HAVANA TIMES, March 2 – Within last week’s Showing of New Film Directors, a competition took place that included artists from other countries and points of view toward Cubans. Their documentaries, dramas and animated films revolve around similar themes, though with different focuses.
Two graduates from the International Film School of San Antonio de los Baños, on the outskirts of Havana, competed in the documentary category this year.
One was Mexican director Talia Garcia Aach, who in Bajo el mismo techo deals with one of the problems that harms human beings most: the lack of communication. How do we achieve this when it’s necessary to coexist and tools for facilitating interaction don’t exist?
She tells us the solution could be love, but if love is absent, all that’s left is to resign oneself to misunderstanding.
The film portrays a mother who didn’t show her children affection when they needed it most. The children don’t understand each other and act like strangers. The boy is a late learner and says he doesn’t know other words then what others call him: “crazy,” “abnormal” or “retarded.” The daughter callously asserts they’re not a family, but “three people living under the same roof.”
Another look that comes to us is from Peru —that of Milagro Farfan, the director of La tarea— which confirms the validity of love in all its magnitude.
In the film, Sayne is an intelligent vivacious girl who lives in harmony with her mother and Mirna, the mother’s girlfriend. Although the girl knows that her family is somehow different, she doesn’t feel different from other children. The documentary demonstrates the relationship of harmony between the three, even when the girl cries or becomes jealous of Mirna.
In very organic language, the naturalness of different sexual orientations is assumed, demonstrating that the true acceptance of others can be reached if we leave behind prejudices and taboos.
Films on Cuban reality
In this ninth annual edition, a wide range of issues —though recurring— have contributed new perspectives on the social situation of Cuba at this moment.
The theme of living in exile is approached by Javier Labrador and Juan Carlos Sanchez in the documentary HABANAver.T.a 31kb/seg. It focuses on email correspondence between two women: one living outside the island and obsessed with memories…with the past, and the other one living in Cuba, tormented by a present that fails to offer her many chances for happiness.
With no spoken dialogue —only images of Havana captured at different times and accompanying their letters— the end is dramatic: the friend on the outside returns ill, while the one who lives in Cuba decides to leave in search of an alternative. So the distance will persist, but will it end up dissolving their email relationship?
Another concrete reality is revealed in Yamada Prdida, by Javier Arévalo Felipe, a documentary that mixes fiction (symbolizing thousands of Cubans) and interviews on the street to investigate the impact of cell phones on our society: their use, prices and the social differences these have created. In the title (“Lost Call,” misspelled), reference is made to one of the problems involved in the need to write text messages quickly, which causes spelling mistakes that then become the norm among those who send and receive these messages.

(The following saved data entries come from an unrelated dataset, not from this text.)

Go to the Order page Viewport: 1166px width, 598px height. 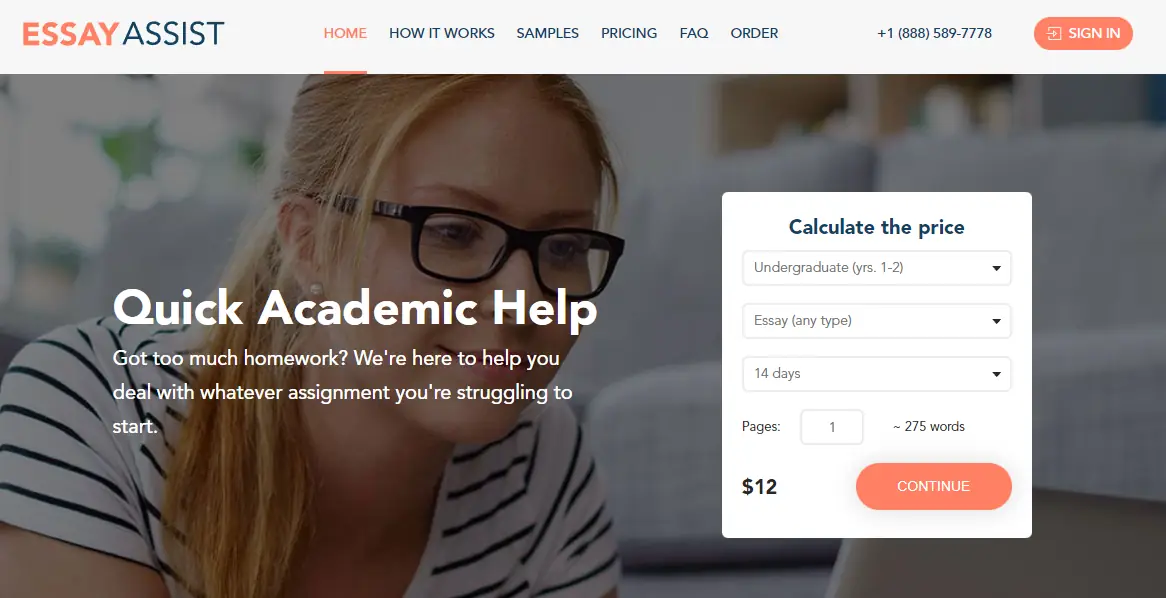(x=754, y=33)
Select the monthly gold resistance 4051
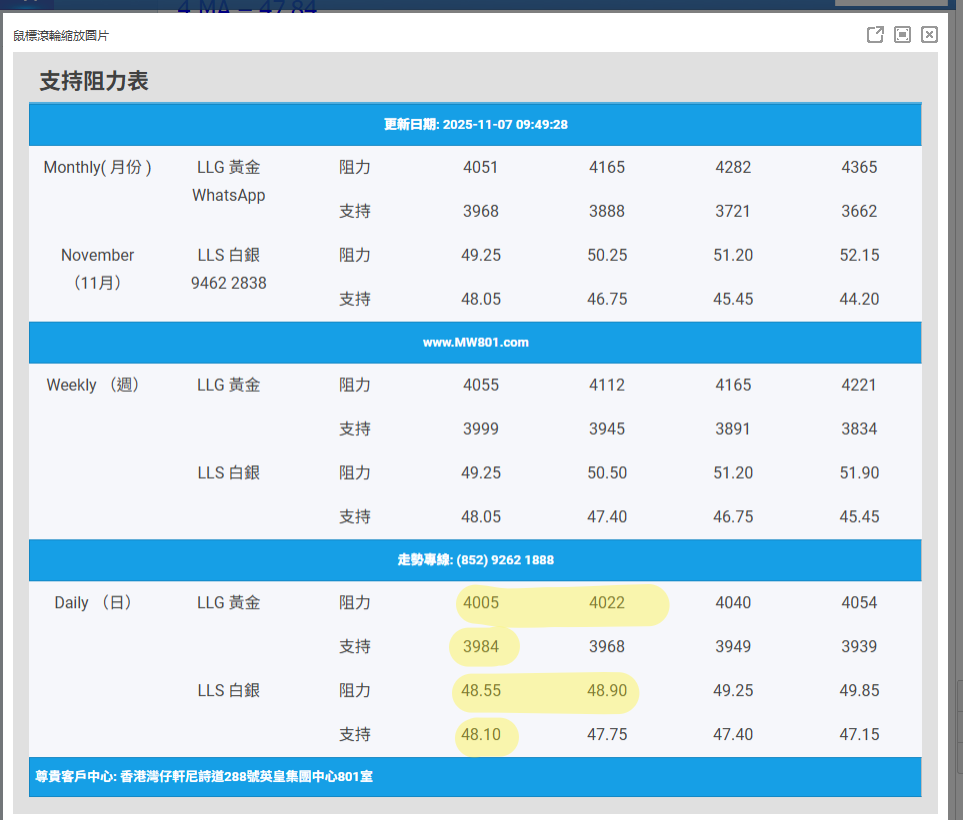 pyautogui.click(x=481, y=167)
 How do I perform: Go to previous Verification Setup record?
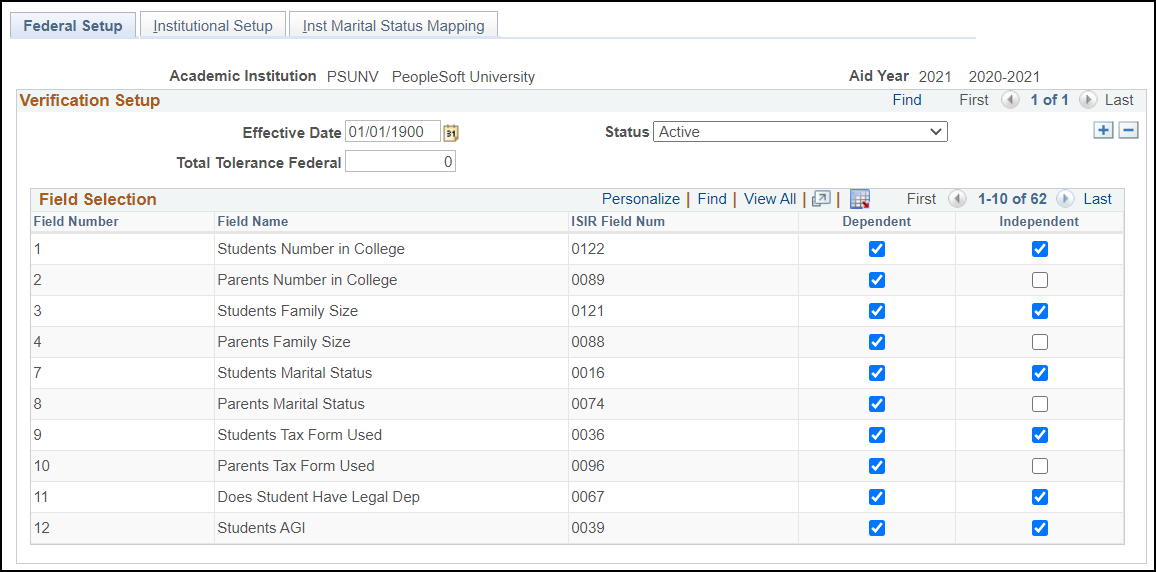click(1011, 100)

Dany y el club de los berracos, animated by Victor Alfonso Cedeño, enters the world of adolescents: their behavior, desires and frustrations. Dany has problems relating to people. What’s more, he’s not satisfied with his physical appearance or his lack of success with girls at school. He decides to follow his friend’s advice and lie to Amarilis so she’ll like him. Through this Dany becomes (according to him) a hero who saved people from an erupting volcano and who traveled to meet Don Omar (where they become good friends). He even dares to say Amarilis is his girlfriend. However, when the girl’s real boyfriend appears Dany has no other remedy than to admit to his lies.
Humor characterizes the audaciousness, which helps make the diverse public thoroughly enjoy it.
El mundo de Raul, only 20 minutes long, draws us in. The film short presents itself as being among the film vanguard in this work in which a son —attentive to his sick mother, respected in his town, and who seemingly has a tranquil life— is suffering inner torture.
The anxiety builds as you think of what his mother or their neighbors will say if they discover Raul likes to look at women from afar and masturbate, hidden behind the foliage of some bush. Jessica Rodriguez and Zoe G. Miranda rely on the character’s sincerity, without judging, without deciding whether he’s good or bad. They let him talk about his day-to-day routine and his desires so that we can understand him.
In Immobile, Luis Miguel Cruz provides testimonies from old projectionists concerning “Mobile Cinema,” a cultural initiative that traveled to the most remote Cuban mountain towns to screen movies for campesinos, and which ceased for some reason no one can explain. It’s a journey through the nostalgic recollections of those who brought happiness in images, sharing them with children and adults living far from city life.
In the Exhibit, all of this was to be seen: worries, memories, human conflict, encounters, and hopes. The young directors of the island have a lot to tell. Beyond those films that will be awarded, this ninth edition reaffirms that the chance to see such works has been a privilege for Cubans.